As is the case with other HAMATIC Vintage models, this new model’s case is 41mm, with a thickness of 11.35mm. It is in 750/000 rose gold and has a water resistance of 30m.
Let’s look at the black dial for both of these two new limited editions – they are made by applying several layers of anthracite lacquer to a German silver base and polished until the effect is mirror-like. After that, a transparent layer of lacquer is applied.
The characteristically Grossmann slender solid gold hands take one day to complete a single set, starting with the milling of the blank from a gold plate which is then hand ground using diamond files, and hand polished.
For those who do not know, the automatic Calibre 106.0 was especially designed for the HAMATIC. It has a 2/3 plate and Glashütte stripes. Beating at 21,600 VPH, it has a power reserve of 72 hours. What is of particular note about it is that it is not powered by a rotor, but a small pendulum in the shape of a gold hammer. The oscillation of the bi-directional hammer winding system is picked up by two click levers and transferred to click wheels, converting the energy generated through the wearer’s movements to the ratchet wheel and the mainspring in the barrel.

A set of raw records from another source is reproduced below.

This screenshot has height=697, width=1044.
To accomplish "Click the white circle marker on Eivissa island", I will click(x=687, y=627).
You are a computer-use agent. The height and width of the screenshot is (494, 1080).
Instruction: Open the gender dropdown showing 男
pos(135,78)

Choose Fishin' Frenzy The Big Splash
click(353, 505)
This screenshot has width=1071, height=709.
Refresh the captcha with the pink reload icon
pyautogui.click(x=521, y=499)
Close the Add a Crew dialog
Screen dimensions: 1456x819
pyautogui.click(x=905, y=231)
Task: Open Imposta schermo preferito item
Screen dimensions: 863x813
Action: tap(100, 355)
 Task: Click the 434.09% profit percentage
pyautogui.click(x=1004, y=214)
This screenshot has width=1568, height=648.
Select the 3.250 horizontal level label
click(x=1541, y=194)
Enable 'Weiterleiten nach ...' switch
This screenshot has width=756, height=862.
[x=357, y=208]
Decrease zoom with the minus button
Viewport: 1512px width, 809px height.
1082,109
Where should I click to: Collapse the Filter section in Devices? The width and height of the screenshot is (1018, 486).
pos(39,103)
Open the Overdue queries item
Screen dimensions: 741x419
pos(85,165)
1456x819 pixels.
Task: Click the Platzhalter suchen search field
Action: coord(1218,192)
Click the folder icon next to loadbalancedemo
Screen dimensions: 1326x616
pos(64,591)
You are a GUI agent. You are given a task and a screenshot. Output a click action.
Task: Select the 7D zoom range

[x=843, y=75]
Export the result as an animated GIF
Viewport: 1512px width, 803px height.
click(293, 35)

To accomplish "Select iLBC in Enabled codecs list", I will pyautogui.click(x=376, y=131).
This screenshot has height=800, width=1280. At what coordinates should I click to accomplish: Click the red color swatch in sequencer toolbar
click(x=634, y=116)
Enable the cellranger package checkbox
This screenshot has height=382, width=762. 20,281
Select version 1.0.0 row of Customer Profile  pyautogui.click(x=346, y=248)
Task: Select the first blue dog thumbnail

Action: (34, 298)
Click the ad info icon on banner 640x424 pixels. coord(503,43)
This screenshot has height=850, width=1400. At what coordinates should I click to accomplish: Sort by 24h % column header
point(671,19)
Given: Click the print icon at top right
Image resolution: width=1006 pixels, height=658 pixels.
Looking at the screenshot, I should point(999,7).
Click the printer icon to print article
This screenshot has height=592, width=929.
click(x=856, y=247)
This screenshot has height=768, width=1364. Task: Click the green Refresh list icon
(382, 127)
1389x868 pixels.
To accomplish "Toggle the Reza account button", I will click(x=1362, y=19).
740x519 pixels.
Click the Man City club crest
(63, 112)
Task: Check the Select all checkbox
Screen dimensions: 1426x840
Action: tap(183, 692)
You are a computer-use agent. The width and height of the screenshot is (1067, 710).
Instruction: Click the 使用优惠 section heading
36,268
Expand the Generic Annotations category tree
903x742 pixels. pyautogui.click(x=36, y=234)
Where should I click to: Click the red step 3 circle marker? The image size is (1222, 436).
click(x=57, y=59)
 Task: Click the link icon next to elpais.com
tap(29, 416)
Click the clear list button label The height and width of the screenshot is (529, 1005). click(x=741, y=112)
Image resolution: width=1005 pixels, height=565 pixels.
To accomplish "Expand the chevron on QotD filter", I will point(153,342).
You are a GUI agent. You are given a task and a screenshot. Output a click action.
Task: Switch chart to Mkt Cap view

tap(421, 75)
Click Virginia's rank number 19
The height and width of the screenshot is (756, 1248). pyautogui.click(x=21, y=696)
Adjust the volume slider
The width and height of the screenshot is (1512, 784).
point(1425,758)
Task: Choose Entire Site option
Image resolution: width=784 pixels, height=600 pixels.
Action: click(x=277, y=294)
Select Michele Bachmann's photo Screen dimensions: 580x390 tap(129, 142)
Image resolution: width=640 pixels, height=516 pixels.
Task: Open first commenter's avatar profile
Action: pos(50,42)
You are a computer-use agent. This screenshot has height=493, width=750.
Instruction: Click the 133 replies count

The watch can be wound by hand in addition to the self-winding mechanism. The HAMATIC also offers a stop-second function.
Coming on an alligator strap with a pin buckle in rose gold, the new HAMATIC Vintage is limited to eight pieces. It is priced at EUR 41,800 (excluding taxes)/ AUD 71,000 (AUD $64,545.45 ex GST) and can be purchased directly from them or if you are in Australia, through Define Watches.
Next up is the TOURBILLON in 750/000 rose gold with a black dial whose rhombus hands are also in solid gold. Its case is 44.5mm (thickness of 13.8mm). The functions on the blackened solid silver dial are shown via off-centre displays for the hours and seconds.
In looking at the sub dials and tourbillon, you will notice something – the gap between 25 and 35 minutes where the tourbillon is situated. Moritz Grossmann’s TOURBILLON ensures that you know the exact time by mirroring it in a truncated scale that bridges the two displays, and it is read via an extension of the central minute hand. A balanced and elegant looking way of doing this.
Powering all of this is the manually wound Calibre 103.0 with a 2/3 plate in untreated German silver which beats at 18,00 VPH and has a power reserve of 72 hours. The three-minute flying tourbillon’s cage is suspended from a cantilevered, hand-engraved German-silver cock. The upper part of the cage is a V-shaped balance bridge. Its hairspring is located beneath the Grossmann balance wheel.
The cage has two triangular posts, and a quirk which some of you may know is that the tourbillon’s patent-pending stop-seconds mechanism uses human hair.
Also limited to eight pieces, and coming on a black alligator strap with a rose gold butterfly clasp, it is priced at EUR 176,000 (including taxes)/ AUD $251,000 (AUD $228,181.82 ex GST) and also available directly from Moritz Grossmann or if in Australia, from Define Watches.